The regulations are in response to data breaches and the misuse of personal information. Specifically, they are focused on information related to personally identifiable data and include:
- user rights to access and correct personal data, including the right to be deleted
- organizational controls on data, including training and audit policies
- transparency policies on how the company collects, uses, and retains data
- significant fines for violations
The last item is a big one. Fines can be up to €20 million or 4% of a company’s revenue, a number sure to get the attention of any CFO. In simple terms, assuming the recent Equifax breach would be only one major violation, 4% of 2016 revenue would be $125 million and reduce net income by more than 15%.
Microsoft is working to ensure their products are GDPR-ready. There is a particular emphasis on the entire line of Dynamics 365 products. For cloud-based solutions, complying with GDPR is a joint requirement between the cloud provider and the user company. Microsoft works to supply the appropriate data protection controls, including security and audit logs, but relying on Microsoft’s controls alone to ensure compliance is not enough. Microsoft’s responsibility here is to secure the data center. GDPR imposes requirements on organization controls, audits, and policies which live firmly with the company using Dynamics 365, not Microsoft.
By way of analogy, banks are responsible for the physical security of their customers’ money. They have strong buildings, time lock safes, guards, etc. But users are also responsible for the security of their own money. All of a bank’s security work is irrelevant if a user is careless with their PIN number. In the same way, organizations own the responsibility to protect their data.
Microsoft provides various levels of audit logs with their Dynamics 365 products, but the onus is on the company to review those logs and address issues. Companies control what data their users can see, change, and export, not Microsoft. Policies and training on how to appropriately secure data also fall squarely on companies using Dynamics 365. Companies that already have good controls in place for financial reporting and other regulatory requirements can apply those same principles to GDPR compliance.
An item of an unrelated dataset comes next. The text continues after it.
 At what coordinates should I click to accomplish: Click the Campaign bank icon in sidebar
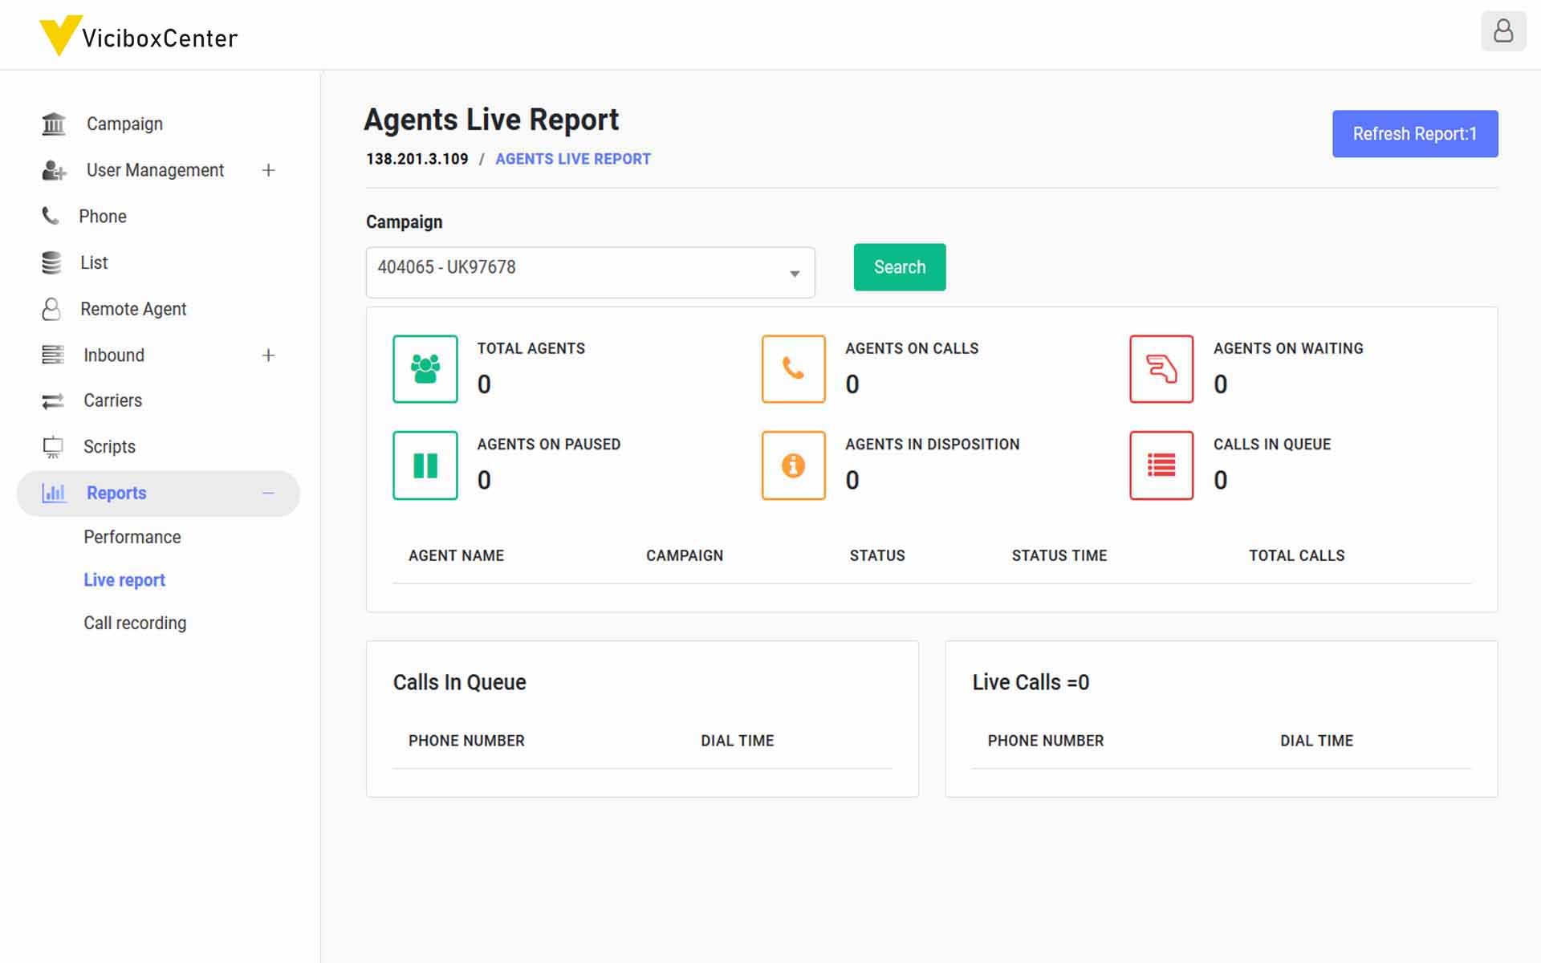(x=53, y=124)
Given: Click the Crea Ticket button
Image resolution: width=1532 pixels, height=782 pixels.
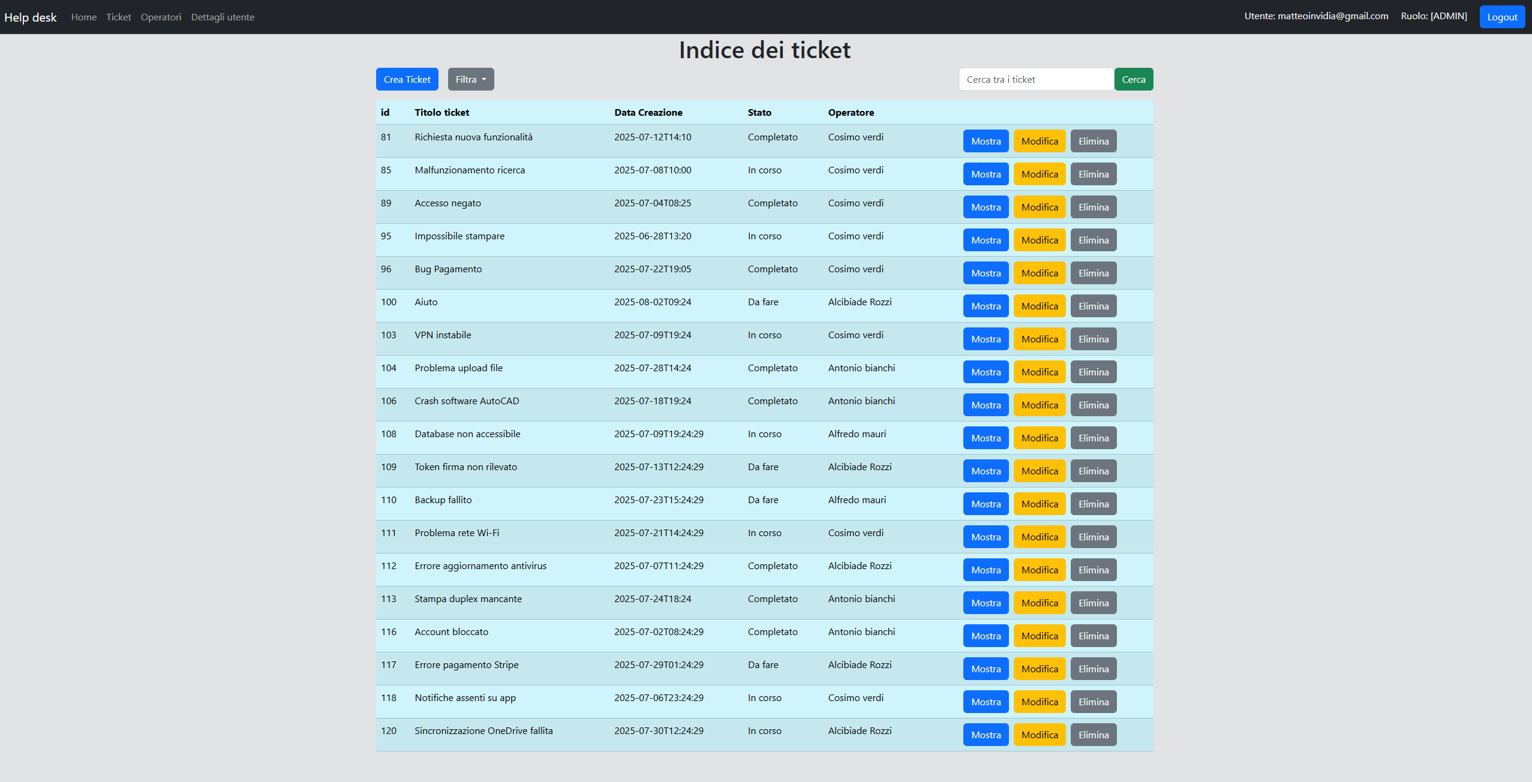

In the case of GDPR, segregation of information, access reviews, and testing of controls all apply.
For companies with on-premise solutions, the full requirements of GDPR rest on the organization to secure the perimeter and prevent inappropriate access from both outside and inside the organization.
For many organizations, the tools included with their cloud or on-premise ERP or CRM solution won’t be enough to appropriately secure, monitor, and demonstrate compliance. On the plus side, many of the third-party tools available for financial reporting compliance can assist with the audit and control requirements of GDPR, in addition to supporting good financial controls.
GDPR is primarily about data access and usage. Who has access? Who accessed specific data? Who changed what and when? In a typical accounting system, these are more like the questions typically asked around payroll security, but with GDPR, they are now greatly expanded to additional data.
GDPR isn’t going away, and with initial requirements starting May of 2018, it’s going to be here fast. Organizations don’t like surprises, especially expensive ones, so it’s time to prepare now for GDPR.